[Opening Records for this exercise section]

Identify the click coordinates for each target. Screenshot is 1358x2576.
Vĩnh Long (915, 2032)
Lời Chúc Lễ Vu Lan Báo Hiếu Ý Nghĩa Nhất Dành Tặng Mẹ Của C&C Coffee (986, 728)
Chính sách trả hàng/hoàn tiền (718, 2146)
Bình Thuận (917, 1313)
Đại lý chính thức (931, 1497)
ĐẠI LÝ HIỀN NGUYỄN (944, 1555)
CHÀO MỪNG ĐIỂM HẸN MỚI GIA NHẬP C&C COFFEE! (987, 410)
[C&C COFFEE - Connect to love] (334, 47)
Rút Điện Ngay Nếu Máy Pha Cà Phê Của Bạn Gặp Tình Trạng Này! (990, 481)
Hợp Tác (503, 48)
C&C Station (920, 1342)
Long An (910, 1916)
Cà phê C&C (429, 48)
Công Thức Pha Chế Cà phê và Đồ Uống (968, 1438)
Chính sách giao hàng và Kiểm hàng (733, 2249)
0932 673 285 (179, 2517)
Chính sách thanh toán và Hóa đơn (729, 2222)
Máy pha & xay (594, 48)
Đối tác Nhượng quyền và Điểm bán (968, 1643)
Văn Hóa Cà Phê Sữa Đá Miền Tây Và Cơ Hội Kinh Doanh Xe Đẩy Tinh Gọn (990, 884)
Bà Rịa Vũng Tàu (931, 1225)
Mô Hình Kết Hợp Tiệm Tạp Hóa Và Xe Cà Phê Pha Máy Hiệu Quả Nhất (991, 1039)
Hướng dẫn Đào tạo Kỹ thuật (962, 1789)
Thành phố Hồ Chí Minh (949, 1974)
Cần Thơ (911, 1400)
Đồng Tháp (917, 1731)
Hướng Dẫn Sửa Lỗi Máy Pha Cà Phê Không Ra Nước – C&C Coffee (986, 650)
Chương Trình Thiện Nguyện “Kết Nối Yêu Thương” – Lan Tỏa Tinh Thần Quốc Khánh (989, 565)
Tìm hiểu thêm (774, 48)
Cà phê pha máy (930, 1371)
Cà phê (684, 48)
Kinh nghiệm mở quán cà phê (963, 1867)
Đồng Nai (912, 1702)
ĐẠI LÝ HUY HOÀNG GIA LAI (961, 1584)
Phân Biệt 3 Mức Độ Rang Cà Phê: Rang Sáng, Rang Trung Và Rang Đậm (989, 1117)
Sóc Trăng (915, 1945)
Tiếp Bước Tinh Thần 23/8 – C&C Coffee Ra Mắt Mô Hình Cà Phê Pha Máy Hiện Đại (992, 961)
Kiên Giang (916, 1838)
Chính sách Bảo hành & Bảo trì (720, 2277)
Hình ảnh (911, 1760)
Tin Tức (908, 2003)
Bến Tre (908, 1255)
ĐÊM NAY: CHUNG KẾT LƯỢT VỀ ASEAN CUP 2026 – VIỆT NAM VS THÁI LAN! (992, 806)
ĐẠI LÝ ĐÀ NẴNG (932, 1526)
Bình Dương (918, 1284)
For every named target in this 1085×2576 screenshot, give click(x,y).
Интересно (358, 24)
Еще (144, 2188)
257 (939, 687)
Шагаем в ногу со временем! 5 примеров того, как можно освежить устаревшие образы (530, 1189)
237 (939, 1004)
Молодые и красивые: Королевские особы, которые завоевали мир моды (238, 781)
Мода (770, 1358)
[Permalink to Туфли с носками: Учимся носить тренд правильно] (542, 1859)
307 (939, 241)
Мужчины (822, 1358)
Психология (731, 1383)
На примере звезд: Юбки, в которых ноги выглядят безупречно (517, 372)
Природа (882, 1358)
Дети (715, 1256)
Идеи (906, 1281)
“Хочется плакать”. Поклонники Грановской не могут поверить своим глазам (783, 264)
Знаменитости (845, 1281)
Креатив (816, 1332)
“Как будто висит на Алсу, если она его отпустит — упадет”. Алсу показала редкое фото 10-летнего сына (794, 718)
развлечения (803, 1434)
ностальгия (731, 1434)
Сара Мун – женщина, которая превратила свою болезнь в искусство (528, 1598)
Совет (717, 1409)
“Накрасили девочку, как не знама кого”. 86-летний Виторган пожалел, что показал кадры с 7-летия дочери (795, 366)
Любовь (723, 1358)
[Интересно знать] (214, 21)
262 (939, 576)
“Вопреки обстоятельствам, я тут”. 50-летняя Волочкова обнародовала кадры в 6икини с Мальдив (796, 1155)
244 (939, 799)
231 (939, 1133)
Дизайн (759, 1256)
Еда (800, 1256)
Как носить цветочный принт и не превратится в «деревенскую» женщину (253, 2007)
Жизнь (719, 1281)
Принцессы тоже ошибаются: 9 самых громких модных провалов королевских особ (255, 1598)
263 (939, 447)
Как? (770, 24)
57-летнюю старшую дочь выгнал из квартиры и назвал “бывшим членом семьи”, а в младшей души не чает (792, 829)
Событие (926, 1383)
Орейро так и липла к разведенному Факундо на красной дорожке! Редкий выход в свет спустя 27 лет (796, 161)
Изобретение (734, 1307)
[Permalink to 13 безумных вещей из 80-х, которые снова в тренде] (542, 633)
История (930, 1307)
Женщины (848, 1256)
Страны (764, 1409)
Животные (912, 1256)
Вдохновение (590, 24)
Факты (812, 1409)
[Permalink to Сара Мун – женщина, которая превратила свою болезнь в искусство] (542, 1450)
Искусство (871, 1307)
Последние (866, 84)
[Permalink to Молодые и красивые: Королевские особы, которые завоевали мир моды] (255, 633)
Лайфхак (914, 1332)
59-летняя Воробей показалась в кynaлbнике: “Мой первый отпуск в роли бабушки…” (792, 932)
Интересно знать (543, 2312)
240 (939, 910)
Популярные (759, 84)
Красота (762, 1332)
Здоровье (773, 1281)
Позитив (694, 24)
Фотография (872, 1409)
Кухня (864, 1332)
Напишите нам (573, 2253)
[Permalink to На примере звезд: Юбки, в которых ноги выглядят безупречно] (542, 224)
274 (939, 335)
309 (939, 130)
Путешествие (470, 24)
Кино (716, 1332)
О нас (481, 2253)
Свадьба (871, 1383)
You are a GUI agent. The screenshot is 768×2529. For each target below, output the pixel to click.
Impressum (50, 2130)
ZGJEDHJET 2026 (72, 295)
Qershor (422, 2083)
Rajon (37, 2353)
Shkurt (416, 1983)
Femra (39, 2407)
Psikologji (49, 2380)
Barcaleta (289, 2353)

[Closing Records for this exercise section]

Instructions to follow: Starting at the line with "Страны (764, 1409)", copy each line through the end of the data, both ends included, and give nothing else.

Solution to this exercise:
Страны (764, 1409)
Животные (912, 1256)
Вдохновение (590, 24)
Факты (812, 1409)
[Permalink to Сара Мун – женщина, которая превратила свою болезнь в искусство] (542, 1450)
Искусство (871, 1307)
Последние (866, 84)
[Permalink to Молодые и красивые: Королевские особы, которые завоевали мир моды] (255, 633)
Лайфхак (914, 1332)
59-летняя Воробей показалась в кynaлbнике: “Мой первый отпуск в роли бабушки…” (792, 932)
Интересно знать (543, 2312)
240 (939, 910)
Популярные (759, 84)
Красота (762, 1332)
Здоровье (773, 1281)
Позитив (694, 24)
Фотография (872, 1409)
Кухня (864, 1332)
Напишите нам (573, 2253)
[Permalink to На примере звезд: Юбки, в которых ноги выглядят безупречно] (542, 224)
274 (939, 335)
309 (939, 130)
Путешествие (470, 24)
Кино (716, 1332)
О нас (481, 2253)
Свадьба (871, 1383)
You are a GUI agent. The screenshot is 768×2529. For each target below, output the pixel to click.
Impressum (50, 2130)
ZGJEDHJET 2026 (72, 295)
Qershor (422, 2083)
Rajon (37, 2353)
Shkurt (416, 1983)
Femra (39, 2407)
Psikologji (49, 2380)
Barcaleta (289, 2353)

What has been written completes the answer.